Exodus 17:1-7; John4:5-42

3rd Sunday in Lent

St Barbara’s Church; 19.3.17

Dan Rathbone

Last week Ian spoke from John chapter 3 about the meeting between Jesus and Nicodemus the Pharisee. This man Nicodemus was the ultimate religious insider. He was upper middle class, educated and orthodox in the Jewish faith, an influential religious leader, and morally upright. He recognised something important about Jesus and felt compelled to seek him out to know more. Because of his position, however, and the controversy that surrounded Jesus in the eyes of the religious establishment, he came to Jesus by night.

 

In contrast, in the very next chapter, Jesus meets with the Samaritan woman, someone from the opposite end of the social and religious spectra. She was a Samaritan and a woman. That is two black marks against her. Women had a much lower status than men and the Samaritans were despised by the Jews because of their intermarriage with other nations, their different and restricted view of the scriptures and the fact that they chose to worship God at Mount Gerazim instead of Jerusalem. In further contrast to Nicodemus, the Samaritan woman was an uneducated nobody and possibly of dubious morality on account of her five husbands and the current live-in relationship. On this occasion, however, it was Jesus who sought her out and the meeting happened in full public view at noon. Their responses to Jesus contrasted: She responded quickly and emotionally; Nicodemus responded slowly and rationally.

 

The first lesson we can learn here is that Jesus loved both of them. We all fall somewhere between these two types: female-male; educated-uneducated; religious insider or outsider; high or low social position; high moral scruples or lack of them; emotional or rational and so on.

 

Nobody, not you, not me, is outside of God’s love.

 

Today, I want us to try to get inside the experience of the Samaritan woman’s encounter with Jesus at the well. In what follows I have adapted a published monologue by Chris Kinsley and Drew Francis. (http://virtualmethodist.blogspot.co.uk/2010/10/woman-of-no-distinction.html)

 

[Monologue as the woman at the well]

 

I am a woman of no distinction
of little importance.
I am a women of no reputation
save that which is bad.

You whisper as I pass by and cast judgmental glances,
Though you don’t really take the time to look at me,
Or even get to know me.

For to be known is to be loved,
And to be loved is to be known.

I WANT TO BE KNOWN.

I want someone to look at my face
And not just see two eyes, a nose,
a mouth and two ears;
But to see all that I am, and could be
all my hopes, loves and fears.

But that’s too much to hope for,
to wish for,
or pray for
So I don’t, not anymore.

 

My soul is like a field in a drought –

Hard and cracked.

That’s what I am about.


Now I keep to myself.
My shame keeps me in my own private hell
The shame that’s brought me here on my own
at midday to this well.

The pain and the shame that keeps me apart from others.

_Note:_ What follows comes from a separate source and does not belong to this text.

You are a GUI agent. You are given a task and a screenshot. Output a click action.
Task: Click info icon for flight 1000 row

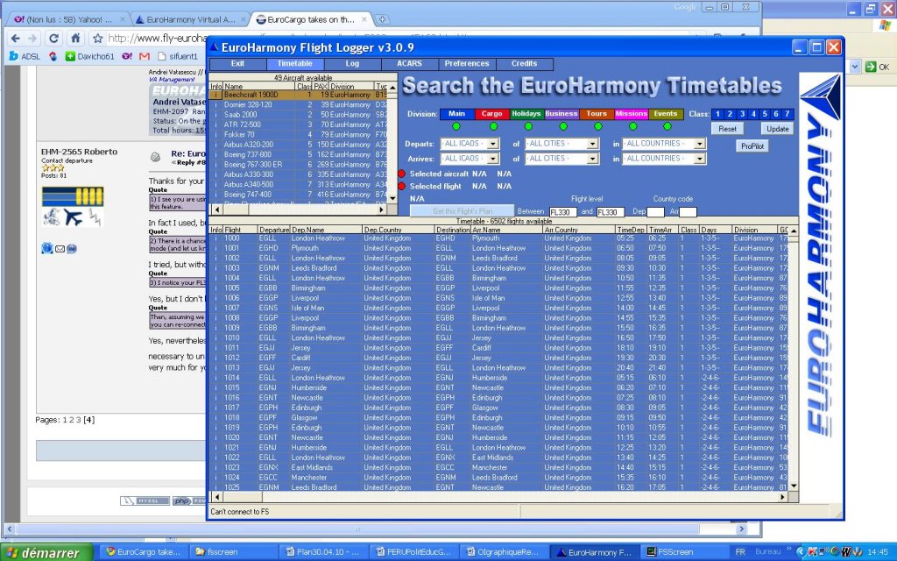click(215, 238)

And unexpectedly, there you are, Jesus, alone at the well

exhausted and thirsty

asking for a drink.

 

To ask for a drink is no big request
but to ask it of me?
A woman unclean, ashamed,
Used and abused
An outcast, a failure
a disappointment, a sinner.

No drink passing from my hands
to your lips could ever be refreshing
Only contaminating and condemning,

as I’m sure you condemn me now

 

But you don’t.

You whisper and tell me to my face
what all those glances have been about, and
You take the time to really look at me.
But you don’t need to get to know me.
For you know me.

You actually know me;
all of me and everything about me.
Every thought inside and the hair on top of my head;
Every hurt stored up, every hope, every dread.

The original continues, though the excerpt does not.